Fighting Online Game Cheating in Hardware 289
Monk writes "Multiplayer games these days have one problem. Cheating. Cheating is out of control because of failed attempts by software such as Punkbuster, and VALVe's Anti-cheat (VAC). Now it seems that could change change with Intel's own Anti-cheat Software/Hardware."
Wall hacking (Score:2, Informative)
This does not address the issue of cheats that allow the player to have information that he would otherwise not have, such as seeing through walls. Nor can it detect proxies.
Like all DRM, it sounds like it will cause legitimate users more problems than it will cause to cheats and crackers.
Wrong term. (Score:3, Informative)
The players don't like radar. The cheaters do.
Following your logic, the game would offer the ability to instantly kill any enemy, at any range, automatically. Regardless of intervening obstacles.
Yeah, that sounds like a fun game.
Cheaters want those because cheaters don't want to play by the same limits that everyone else does.
Re:Great.. (Score:2, Informative)
Sure, you can build an ultra-secure game that will be near-bulletproof, but you know what? That game wouldn't be fun. You'd have to wait for server auth before you could do anything, so this would only work for non-real time games.
And, finally, on top of what I said, the direct issue brought up (keyboard/mouse movement spoofing) cannot be fixed by games. Period.
Re:Mod me offtopic... (Score:3, Informative)
Re:there is no technological fix (Score:4, Informative)
There are at least 2 possibities: Changing the rendering of the incoming data in a favorable manner (e.g. highlighting opponents, pickups or what-have-you) and having a custom client that plays or help you play. The classic example is the aimbot, that is a client that helps you aim your shots.
Re:The problem with anti-cheat software.. (Score:4, Informative)
As an example, look at Starcraft - while the AI is relativly strong for new players, it is weak compared to the "build orders" that are posted on various websites, which are then memorized by master players. There's no reason why this can't be placed in an AI to make it stronger.

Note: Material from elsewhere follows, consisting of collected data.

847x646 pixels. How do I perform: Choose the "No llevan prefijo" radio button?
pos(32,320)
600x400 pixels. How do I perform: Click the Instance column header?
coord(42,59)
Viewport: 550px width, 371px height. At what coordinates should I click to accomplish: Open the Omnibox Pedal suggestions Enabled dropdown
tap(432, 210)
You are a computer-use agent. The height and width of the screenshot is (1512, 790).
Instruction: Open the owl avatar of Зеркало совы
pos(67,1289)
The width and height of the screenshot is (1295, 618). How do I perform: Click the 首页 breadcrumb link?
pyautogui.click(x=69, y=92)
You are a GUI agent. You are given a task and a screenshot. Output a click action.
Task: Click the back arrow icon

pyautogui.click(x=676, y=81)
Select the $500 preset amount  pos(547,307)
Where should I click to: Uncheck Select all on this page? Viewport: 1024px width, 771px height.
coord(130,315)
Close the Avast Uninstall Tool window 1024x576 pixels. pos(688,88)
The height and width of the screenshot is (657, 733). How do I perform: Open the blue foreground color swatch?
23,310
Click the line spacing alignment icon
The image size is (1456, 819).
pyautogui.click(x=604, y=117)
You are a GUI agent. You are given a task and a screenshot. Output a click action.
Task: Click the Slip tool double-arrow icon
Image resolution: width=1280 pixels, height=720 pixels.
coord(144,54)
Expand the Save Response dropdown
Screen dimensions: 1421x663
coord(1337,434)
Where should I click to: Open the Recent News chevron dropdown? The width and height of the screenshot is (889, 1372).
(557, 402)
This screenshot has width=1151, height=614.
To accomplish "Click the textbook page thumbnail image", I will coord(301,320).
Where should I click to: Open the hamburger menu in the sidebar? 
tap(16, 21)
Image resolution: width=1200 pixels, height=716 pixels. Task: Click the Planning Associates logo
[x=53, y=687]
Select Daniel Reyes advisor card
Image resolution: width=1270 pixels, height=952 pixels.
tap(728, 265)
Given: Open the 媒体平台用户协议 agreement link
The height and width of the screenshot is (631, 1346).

Another example is Galactic Civilizations (which isn't an RTS, but the same concept applies.) In most difficulty levels, the AI is crippled but is still a threat to most players - the only "cheat" is that it knows the location of good planets (which isn't much of an issue, since they were probing the universe before your race invented hyperspace). The threat is caused by the economic optimization - it picks the best tax rates and maximizes production efficiency. As a side note, there were reports of the AI somehow bypassing tech tree requirements - this complaint was eventually resolved, either through a patch or by identifying how they did it (e.g. tech trading with other races.)
The AI discussions were common with the game Total Annihilation, as it was the only game at the time that allowed AI patching. No matter how well you made your AI script, it was limited with implementation bugs - for example, the AI engine had a failsafe in case the script was faulty (or if it got nuked) where it would start building resource production on an economic shortage, but would never turn off the failsafe. Another bug would be the "5 peewee" rush, which could paralize the enemy AI commander and kill it.
It's not a lack of technology that limits RTS AIs - it's the lack of implementation. There hasn't been any serious attempts to make a strong AI.